A famous story is told of the Vilna Gaon. He had not seen his sister in over twenty years, One day, his sister arrived in Vilna after a long and arduous journey, and came to see him. When he was told of her arrival, he came out of his study, said hello, and then walked back into his study to continue learning. His sister was apoplectic. “I came all this way to see you and you can’t even spend any time to talk?!” He replied, “We will have plenty of time to talk in the World-to-Come. Now we have to learn Torah.”
Most of us, on initially hearing that story, might be appalled. “What type of answer is this? I would never do such a thing!” we would say. Yes, it would be wrong for us to act this way. But was it wrong for the Vilna Gaon? If he were more of a family man, he might never have become the Vilna Gaon.
Those born to great figures have a choice whether to follow in their footsteps and continue a great cause or to set out on their own at the expense of that. Those born with the potential to be great figures have a similar choice. To single-mindedly pursue their cause at the expense of their family, or to invest more in their family at the expense of the cause.
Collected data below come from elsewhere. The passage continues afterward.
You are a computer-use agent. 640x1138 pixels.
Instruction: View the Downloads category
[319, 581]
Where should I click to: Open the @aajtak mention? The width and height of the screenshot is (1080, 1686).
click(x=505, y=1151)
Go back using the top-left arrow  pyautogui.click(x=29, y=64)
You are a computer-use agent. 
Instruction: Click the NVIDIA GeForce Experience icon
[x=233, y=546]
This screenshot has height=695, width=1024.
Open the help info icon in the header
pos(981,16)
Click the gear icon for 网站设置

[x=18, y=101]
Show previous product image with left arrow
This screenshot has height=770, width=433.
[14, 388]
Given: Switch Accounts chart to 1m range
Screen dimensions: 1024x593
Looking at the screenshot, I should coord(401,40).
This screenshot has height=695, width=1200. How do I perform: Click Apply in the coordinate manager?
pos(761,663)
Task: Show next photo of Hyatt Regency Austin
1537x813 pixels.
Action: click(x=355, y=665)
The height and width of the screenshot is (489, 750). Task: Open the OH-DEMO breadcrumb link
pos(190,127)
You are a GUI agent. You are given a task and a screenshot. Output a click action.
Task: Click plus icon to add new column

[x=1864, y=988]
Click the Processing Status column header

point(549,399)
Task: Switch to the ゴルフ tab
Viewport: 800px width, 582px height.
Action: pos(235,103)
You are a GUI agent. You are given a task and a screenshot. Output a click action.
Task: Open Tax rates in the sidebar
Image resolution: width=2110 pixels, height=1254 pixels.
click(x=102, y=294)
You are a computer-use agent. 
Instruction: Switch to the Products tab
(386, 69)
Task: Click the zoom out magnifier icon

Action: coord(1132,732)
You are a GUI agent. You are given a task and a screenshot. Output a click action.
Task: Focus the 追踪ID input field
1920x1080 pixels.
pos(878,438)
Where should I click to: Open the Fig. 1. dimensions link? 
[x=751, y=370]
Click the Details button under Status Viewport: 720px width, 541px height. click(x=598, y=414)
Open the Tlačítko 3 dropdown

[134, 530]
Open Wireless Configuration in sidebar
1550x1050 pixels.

The answers are not obvious in either case. These are some of the most challenging life decisions a person may have to make. What we have to remember is that most of us are not Avrahams or the Vilna Gaon, and most of us are not children of such figures. The greatest tragedy is when a person imagines himself as an Avraham, and makes sacrifices in his personal life that he should not have made. Or when a person imagines himself as a child of such a person, and feels himself trapped in his role as heir to a founder, when in fact he really can choose how to best lead his life.
In the end, it is for us to choose what sacrifices we must make and what sacrifices we must not make. It is up to us to decide what will be our “these are the generations”, what will be the story that we will write for ourselves.